_TEXT BLOCK_.

══════════

The 207th Coastal Division () was an infantry division of the Royal Italian Army during World War II. Royal Italian Army coastal divisions were second line divisions formed with reservists and equipped with second rate materiel. Recruited locally, they were often commanded by officers called out of retirement.

History 
The division was activated on 15 November 1941 in Palermo by reorganizing the VII Coastal Sector Command. The division was assigned to XII Army Corps, which was responsible for the defense of the western half of the island of Sicily. In January 1942 the division moved its headquarter to Agrigento. The division was responsible for the coastal defense of the coast between Sciacca and Punta Due Rocche to the East of Licata.

The division fought against units of the American Seventh Army after the allies landed on Sicily on 10 July 1943. By 16 July 1943 the division had been severely decimated and was therefore officially declared lost due to wartime events.

══════════

_WRITTEN TASK 1_. List every date given in the 207th Coastal Division history, including month-only dates.
_WRITTEN TASK 2_. In the 207th Coastal Division history, which army corps was the division assigned to?
The records have nothing to do with the work here.

_DATA EXCERPTS_.
══════════

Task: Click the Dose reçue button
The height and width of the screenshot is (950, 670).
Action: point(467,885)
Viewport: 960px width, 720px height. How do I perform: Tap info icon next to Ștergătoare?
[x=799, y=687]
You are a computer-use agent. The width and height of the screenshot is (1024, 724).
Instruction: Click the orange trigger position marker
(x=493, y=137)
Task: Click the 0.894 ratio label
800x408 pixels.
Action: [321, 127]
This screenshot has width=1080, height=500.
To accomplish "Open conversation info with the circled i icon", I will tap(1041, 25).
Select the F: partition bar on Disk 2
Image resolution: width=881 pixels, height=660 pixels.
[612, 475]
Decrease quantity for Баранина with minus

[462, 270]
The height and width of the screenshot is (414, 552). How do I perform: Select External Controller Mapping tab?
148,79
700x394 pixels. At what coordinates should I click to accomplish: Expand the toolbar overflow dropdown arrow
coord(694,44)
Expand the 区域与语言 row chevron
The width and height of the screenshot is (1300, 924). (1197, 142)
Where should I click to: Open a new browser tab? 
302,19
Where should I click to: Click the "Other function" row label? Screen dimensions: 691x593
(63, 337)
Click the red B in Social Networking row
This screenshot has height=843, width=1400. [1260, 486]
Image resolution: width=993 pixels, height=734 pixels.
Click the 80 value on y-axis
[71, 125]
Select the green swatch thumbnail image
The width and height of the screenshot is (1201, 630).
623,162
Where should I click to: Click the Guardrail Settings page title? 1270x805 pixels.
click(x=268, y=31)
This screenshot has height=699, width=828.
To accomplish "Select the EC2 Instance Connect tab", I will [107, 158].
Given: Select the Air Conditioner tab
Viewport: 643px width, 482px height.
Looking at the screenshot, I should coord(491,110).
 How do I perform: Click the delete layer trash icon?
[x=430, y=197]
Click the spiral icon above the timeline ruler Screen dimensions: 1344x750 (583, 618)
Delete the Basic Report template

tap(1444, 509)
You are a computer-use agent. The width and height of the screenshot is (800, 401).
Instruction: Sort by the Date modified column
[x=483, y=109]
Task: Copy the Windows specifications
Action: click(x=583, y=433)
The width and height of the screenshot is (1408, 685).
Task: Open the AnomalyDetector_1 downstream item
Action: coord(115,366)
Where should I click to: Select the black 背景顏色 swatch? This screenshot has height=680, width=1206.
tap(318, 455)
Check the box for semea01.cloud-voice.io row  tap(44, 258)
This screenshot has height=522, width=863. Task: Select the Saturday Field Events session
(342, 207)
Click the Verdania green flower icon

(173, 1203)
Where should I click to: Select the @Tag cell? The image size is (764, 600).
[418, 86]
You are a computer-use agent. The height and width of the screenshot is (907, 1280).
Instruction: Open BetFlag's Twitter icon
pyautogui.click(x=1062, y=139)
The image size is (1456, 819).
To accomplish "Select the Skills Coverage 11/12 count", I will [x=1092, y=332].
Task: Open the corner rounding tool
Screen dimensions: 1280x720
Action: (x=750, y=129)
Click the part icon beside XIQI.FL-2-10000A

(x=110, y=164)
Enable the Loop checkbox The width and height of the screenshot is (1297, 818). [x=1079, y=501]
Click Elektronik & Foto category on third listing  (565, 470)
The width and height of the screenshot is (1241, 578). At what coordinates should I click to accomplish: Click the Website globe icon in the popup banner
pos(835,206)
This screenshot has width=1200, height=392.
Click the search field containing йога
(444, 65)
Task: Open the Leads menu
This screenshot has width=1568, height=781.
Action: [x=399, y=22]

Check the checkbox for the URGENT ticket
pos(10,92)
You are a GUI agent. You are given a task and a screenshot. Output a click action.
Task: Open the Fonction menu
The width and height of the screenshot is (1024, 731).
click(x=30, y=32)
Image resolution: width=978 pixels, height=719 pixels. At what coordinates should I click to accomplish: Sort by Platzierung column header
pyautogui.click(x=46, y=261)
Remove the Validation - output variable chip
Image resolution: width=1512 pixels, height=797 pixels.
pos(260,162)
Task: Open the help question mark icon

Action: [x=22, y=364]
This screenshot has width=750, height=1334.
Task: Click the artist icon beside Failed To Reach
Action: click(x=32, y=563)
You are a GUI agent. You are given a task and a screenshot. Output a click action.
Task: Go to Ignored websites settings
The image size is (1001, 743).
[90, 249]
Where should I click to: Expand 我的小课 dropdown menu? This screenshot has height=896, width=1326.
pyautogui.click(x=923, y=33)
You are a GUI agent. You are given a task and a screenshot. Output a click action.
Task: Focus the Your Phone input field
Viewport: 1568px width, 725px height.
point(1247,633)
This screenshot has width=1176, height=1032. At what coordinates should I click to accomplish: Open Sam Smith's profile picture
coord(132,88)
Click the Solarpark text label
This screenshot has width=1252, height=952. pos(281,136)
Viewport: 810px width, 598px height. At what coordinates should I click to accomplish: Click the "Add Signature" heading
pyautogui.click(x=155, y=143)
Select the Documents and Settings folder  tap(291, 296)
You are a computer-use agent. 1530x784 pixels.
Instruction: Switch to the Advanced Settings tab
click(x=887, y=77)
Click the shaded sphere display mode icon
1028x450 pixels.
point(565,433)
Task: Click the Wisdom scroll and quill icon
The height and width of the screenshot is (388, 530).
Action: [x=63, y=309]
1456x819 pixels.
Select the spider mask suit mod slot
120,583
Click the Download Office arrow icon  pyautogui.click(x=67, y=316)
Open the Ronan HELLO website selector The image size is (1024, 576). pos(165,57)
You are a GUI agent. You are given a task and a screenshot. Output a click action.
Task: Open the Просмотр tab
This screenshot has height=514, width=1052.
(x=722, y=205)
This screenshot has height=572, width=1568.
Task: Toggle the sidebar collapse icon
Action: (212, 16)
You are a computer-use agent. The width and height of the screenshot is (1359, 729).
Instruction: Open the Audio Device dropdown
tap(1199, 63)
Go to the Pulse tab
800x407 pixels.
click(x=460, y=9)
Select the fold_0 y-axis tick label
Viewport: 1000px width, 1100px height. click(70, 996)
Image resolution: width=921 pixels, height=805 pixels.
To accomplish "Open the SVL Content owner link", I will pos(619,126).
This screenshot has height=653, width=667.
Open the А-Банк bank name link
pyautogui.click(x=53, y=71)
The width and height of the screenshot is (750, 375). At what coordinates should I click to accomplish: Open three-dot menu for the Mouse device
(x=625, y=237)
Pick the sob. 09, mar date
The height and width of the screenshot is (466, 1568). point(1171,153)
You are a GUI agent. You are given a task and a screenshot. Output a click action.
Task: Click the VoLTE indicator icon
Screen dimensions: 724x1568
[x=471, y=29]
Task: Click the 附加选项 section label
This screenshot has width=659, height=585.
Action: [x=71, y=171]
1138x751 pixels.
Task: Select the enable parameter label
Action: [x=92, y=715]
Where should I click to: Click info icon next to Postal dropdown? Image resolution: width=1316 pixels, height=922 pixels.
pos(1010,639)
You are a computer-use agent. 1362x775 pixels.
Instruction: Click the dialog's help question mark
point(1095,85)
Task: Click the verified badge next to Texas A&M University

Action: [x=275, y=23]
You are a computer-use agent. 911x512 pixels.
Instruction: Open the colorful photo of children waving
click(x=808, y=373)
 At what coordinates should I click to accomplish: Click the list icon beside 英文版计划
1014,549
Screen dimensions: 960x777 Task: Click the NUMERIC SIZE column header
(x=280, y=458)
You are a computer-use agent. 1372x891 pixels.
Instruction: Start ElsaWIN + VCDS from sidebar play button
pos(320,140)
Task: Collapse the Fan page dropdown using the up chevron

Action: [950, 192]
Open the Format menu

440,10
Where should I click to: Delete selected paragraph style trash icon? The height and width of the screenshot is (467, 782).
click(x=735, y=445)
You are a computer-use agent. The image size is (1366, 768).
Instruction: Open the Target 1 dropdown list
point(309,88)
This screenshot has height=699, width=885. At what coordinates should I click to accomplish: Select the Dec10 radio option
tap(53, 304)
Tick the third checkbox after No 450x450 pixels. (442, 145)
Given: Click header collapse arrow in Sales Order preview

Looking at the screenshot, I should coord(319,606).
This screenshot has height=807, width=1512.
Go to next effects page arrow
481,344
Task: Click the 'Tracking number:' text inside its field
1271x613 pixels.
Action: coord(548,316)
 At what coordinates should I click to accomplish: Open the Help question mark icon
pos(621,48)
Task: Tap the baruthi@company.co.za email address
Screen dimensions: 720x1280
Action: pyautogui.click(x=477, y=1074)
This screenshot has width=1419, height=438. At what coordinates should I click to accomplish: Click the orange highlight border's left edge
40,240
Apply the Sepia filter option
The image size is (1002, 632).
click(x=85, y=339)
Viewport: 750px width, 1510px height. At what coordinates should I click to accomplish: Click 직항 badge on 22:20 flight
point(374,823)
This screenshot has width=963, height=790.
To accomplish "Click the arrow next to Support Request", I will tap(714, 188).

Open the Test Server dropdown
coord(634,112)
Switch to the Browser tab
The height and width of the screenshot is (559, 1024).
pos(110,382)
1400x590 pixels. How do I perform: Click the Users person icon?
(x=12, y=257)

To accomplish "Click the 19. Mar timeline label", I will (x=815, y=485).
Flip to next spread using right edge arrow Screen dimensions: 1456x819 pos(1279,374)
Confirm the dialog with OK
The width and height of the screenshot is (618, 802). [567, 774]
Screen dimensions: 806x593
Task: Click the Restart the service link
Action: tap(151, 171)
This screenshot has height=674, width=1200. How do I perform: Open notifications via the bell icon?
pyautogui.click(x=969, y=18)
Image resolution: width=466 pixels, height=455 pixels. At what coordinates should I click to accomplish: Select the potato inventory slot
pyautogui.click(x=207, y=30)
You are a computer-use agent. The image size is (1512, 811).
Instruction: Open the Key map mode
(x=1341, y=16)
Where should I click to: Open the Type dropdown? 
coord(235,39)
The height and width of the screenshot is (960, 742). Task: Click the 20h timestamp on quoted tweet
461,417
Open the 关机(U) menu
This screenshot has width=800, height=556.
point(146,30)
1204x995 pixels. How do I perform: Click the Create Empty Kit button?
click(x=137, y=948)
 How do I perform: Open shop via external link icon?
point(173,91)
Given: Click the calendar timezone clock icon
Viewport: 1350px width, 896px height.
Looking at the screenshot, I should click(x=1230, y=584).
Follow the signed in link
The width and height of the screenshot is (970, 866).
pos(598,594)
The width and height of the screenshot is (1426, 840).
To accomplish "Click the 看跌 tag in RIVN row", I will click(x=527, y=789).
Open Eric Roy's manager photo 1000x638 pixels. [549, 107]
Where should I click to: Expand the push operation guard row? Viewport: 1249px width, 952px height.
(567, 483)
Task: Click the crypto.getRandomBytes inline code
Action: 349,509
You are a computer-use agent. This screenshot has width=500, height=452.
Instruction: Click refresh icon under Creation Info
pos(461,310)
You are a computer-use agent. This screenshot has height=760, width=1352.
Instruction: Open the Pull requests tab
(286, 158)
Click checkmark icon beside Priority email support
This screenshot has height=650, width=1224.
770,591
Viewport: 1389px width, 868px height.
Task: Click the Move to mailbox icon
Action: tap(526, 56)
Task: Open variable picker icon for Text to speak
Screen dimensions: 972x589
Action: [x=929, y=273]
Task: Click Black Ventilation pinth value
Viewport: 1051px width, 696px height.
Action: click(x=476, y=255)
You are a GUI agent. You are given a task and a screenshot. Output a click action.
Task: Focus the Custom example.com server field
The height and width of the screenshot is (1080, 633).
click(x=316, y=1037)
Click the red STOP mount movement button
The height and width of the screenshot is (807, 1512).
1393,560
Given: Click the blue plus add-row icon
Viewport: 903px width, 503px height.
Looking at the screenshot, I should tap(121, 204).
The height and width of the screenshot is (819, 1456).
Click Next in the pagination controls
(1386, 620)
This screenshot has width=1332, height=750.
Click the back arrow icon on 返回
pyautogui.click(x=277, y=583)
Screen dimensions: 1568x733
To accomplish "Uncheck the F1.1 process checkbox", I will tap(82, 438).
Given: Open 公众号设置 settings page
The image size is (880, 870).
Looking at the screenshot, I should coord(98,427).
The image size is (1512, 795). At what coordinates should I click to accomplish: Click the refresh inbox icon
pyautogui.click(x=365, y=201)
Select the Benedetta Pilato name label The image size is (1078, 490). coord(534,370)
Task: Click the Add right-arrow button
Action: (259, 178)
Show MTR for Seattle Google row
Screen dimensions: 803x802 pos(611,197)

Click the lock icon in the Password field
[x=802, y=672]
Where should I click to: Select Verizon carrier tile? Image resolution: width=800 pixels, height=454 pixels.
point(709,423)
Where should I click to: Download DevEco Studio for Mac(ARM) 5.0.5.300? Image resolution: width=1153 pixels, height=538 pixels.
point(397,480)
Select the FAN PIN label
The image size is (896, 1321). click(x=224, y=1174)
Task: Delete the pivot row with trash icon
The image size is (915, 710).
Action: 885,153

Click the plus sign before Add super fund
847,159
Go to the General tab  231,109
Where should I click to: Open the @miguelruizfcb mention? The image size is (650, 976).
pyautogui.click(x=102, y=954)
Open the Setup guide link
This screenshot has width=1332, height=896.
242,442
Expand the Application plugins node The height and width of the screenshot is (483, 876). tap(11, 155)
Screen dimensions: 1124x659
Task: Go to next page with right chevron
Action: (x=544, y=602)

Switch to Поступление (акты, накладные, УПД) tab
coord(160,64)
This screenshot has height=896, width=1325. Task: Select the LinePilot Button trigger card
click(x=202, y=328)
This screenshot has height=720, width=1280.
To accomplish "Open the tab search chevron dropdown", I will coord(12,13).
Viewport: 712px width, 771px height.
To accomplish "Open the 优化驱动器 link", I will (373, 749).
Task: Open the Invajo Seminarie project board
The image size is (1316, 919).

══════════

_SOLUTION 1_.
15 November 1941
January 1942
10 July 1943
16 July 1943

_SOLUTION 2_. XII Army Corps